[Provided passage Boundary: Start]

Despite the coronavirus, touch is not going away. In fact, over time, it may very well increase its presence in public spaces. How can this be?
The coronavirus pandemic has made each of us very self-aware about how we interact with the world. Perhaps inevitably, this increased attention has led to concern among many of us in the industry that touch-first digital deployments are witnessing the beginning of the end. Touch, some say, is going to be another viral victim as the public swings its fickle eye toward touch-alternatives.
The truth is touch is not going away. In fact, over time, it may very well increase its presence in public spaces. How can this be?
It's not because of what science tells us. Yes, for example, the U.S.-based CDC has somewhat walked back its concerns about transmission by touch. But this is not a matter of rationality. Concerns about cleanliness are both instinctual and influenced by emotion. Needless to say, we live in emotional times.
The reason touch has staying power is two-fold:
- - It remains the most accurate communicator of preference.
- - It is far more controllable than human-to-human interaction.
For communication with digital content, touch persists as the best universal means for expressing one's preference. It doesn't care about the accent, appearance, or environment. It is not affected by noise, light, or crowds. It doesn't require training of any kind. It can run on increasingly affordable hardware. And it's fast! Feedback can be instantaneous, enabling users to complete a transaction at a time when the user's objective is speed and not dwell time.
Touch alternatives are numerous and improving in quality on a daily basis. In fact, COVID-19 aside, they are critical for addressing accessibility needs for the physically challenged. You should absolutely consider offering touch-alternatives in your interactive digital deployments. But to the exclusion of touch? Not unless the implementation demands it. Each alternative has a set of challenges:
- - Speech recognition engines can have limited vocabularies, sensitivity to ambient noise, and fragility with accents. I know it's anecdotal, but have you ever called a Help Center whose automated system asks you to either type or speak your account number? I know which one I find quicker and more reliable, and it's not reading numbers aloud!
- - Gesture technologies also have a limited "vocabulary" can require the public to form precise hand shapes or movements leading to a prohibitively long learning curve, and likely need special housing to protect sensors that may limit deployment options.
- - Use of mobile phones as a remote control raises the specter of security risks, leaves out those who lack a personal device, and can force an oversimplification of the main screen UI to accommodate phone real estate and reduce the learning curve.

[Provided passage Boundary: End]
[Dataset excerpts Boundary: Start]

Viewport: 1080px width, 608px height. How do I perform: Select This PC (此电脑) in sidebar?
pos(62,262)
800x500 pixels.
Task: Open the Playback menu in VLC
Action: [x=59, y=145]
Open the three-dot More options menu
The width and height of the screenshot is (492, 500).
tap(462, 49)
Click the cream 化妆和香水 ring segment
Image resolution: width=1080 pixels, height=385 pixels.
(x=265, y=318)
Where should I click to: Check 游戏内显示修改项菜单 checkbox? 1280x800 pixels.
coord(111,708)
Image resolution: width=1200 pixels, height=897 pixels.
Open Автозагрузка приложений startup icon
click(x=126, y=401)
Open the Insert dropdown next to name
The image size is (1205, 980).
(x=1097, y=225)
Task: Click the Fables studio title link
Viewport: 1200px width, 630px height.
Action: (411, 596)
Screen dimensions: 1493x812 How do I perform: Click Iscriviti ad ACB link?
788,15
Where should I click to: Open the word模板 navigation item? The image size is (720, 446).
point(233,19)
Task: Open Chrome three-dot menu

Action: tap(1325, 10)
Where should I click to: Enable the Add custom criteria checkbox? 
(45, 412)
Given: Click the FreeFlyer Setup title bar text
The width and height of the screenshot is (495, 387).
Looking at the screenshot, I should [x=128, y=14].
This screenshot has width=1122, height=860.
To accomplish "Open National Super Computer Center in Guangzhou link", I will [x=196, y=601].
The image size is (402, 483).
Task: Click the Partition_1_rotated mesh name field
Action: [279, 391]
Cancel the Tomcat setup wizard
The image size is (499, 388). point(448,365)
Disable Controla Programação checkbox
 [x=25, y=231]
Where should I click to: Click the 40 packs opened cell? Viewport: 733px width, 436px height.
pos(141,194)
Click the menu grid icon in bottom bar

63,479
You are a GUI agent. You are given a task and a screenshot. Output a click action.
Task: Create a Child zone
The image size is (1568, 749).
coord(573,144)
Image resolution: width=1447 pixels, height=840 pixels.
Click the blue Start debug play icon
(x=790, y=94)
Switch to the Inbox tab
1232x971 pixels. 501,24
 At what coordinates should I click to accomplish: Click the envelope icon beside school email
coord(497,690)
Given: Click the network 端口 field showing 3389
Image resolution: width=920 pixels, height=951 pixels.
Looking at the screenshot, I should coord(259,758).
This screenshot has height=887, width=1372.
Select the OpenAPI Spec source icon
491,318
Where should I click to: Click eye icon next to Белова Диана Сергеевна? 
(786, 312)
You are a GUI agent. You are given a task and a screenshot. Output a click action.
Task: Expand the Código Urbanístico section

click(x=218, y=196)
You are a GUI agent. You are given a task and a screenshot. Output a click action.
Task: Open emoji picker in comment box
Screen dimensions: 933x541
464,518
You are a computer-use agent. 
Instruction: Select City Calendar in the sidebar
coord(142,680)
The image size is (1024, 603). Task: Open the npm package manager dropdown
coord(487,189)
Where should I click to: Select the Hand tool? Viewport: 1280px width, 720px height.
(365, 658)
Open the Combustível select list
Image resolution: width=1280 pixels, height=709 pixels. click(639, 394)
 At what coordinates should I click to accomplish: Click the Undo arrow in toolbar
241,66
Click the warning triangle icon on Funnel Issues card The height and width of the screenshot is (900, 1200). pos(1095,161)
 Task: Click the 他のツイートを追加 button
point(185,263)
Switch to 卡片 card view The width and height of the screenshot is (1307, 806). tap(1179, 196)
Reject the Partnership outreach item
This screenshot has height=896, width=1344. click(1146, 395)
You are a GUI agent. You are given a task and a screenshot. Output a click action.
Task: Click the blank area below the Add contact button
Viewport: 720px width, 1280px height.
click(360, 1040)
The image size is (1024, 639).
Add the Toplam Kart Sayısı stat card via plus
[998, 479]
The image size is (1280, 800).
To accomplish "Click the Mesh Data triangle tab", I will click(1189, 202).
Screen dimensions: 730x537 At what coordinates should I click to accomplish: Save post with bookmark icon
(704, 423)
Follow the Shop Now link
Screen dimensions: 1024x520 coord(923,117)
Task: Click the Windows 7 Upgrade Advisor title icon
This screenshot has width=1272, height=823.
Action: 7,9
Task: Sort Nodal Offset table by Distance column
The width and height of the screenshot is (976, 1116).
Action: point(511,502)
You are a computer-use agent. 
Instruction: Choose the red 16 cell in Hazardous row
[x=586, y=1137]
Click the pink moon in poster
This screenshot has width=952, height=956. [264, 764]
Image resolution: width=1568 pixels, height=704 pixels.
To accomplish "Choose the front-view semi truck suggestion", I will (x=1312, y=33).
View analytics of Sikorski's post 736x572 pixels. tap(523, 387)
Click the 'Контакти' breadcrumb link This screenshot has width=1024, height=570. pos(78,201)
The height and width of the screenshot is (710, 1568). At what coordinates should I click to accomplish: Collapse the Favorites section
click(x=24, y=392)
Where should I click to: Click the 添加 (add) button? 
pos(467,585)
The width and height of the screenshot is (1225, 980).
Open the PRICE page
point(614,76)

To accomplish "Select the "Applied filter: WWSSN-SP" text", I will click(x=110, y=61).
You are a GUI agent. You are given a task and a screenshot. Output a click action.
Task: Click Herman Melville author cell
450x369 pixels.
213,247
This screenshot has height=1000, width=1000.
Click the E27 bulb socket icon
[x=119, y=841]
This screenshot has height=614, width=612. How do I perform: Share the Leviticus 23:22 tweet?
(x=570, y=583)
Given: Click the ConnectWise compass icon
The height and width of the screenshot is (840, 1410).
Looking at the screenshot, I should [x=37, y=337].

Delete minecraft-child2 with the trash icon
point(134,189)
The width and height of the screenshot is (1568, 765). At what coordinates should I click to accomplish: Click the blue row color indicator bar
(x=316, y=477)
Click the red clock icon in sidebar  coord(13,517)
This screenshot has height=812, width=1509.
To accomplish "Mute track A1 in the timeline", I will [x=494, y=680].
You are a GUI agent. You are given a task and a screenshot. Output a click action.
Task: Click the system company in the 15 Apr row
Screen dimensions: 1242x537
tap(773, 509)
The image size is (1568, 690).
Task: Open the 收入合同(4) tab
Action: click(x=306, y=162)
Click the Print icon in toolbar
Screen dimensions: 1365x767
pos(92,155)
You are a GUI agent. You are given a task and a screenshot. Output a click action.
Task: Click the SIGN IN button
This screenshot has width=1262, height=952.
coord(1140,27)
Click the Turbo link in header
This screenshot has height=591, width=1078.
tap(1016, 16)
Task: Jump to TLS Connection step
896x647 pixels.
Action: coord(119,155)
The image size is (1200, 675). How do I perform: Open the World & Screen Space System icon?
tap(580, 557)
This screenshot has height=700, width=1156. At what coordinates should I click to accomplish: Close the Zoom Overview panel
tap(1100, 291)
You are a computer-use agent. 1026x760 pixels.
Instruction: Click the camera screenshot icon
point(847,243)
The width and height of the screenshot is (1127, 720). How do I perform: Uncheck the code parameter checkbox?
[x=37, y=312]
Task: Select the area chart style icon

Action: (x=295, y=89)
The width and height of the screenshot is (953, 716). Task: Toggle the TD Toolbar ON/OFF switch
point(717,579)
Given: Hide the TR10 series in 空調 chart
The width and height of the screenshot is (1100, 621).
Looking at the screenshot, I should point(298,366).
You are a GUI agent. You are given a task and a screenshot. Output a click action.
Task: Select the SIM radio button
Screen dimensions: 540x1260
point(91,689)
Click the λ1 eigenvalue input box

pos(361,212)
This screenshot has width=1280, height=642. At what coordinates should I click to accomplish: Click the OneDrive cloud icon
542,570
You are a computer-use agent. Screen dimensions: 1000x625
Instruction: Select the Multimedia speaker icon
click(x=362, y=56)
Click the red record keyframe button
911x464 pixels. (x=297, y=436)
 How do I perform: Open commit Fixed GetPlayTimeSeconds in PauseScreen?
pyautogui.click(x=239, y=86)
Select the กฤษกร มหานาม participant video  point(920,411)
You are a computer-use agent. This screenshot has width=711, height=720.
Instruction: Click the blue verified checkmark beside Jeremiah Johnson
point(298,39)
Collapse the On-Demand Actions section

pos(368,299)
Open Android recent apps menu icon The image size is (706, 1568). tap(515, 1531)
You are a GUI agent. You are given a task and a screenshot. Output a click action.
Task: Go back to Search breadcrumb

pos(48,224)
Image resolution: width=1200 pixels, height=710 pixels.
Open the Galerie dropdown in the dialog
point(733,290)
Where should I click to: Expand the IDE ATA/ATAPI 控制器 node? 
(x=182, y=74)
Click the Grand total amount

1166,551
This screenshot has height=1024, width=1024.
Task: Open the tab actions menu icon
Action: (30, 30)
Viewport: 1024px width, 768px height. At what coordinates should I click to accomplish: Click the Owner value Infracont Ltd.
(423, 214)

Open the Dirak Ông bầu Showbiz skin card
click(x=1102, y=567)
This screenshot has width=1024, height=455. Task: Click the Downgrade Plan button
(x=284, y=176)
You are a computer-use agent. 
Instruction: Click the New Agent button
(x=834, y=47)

[Dataset excerpts Boundary: End]

• [Exercise instructions] Continue the article on whether touchscreens in public spaces will survive the coronavirus, starting right after its final sentence.

• [Reply]
- - AI-based computer vision makes (educated) guesses based on the quality of pre-trained models, resulting in inferences that are typically but not always accurate.
So, touch alternatives are critically important in their ability to help both the physically challenged and the health-concerned to work with digital content. Still, they're not (yet) a better option. Touch – something the entire public is familiar with – remains the clear leader for creating intuitive, quick, and satisfying interactive experiences.
They are also a far safer alternative to human-human interaction. Maybe I can't control the cleanliness of the touch screen, but I can control the purity of my hands immediately after – particularly if there is a sanitizer station nearby. What I certainly cannot control is the health of the person to whom I'm speaking. Remember, masks are worn to protect others, not yourself. And social distancing is the only real solution to the crisis until we have a vaccine. So, if a health-conscious citizen is given the choice of a touchscreen with sanitizer or human interaction with masks, self-service will often win out.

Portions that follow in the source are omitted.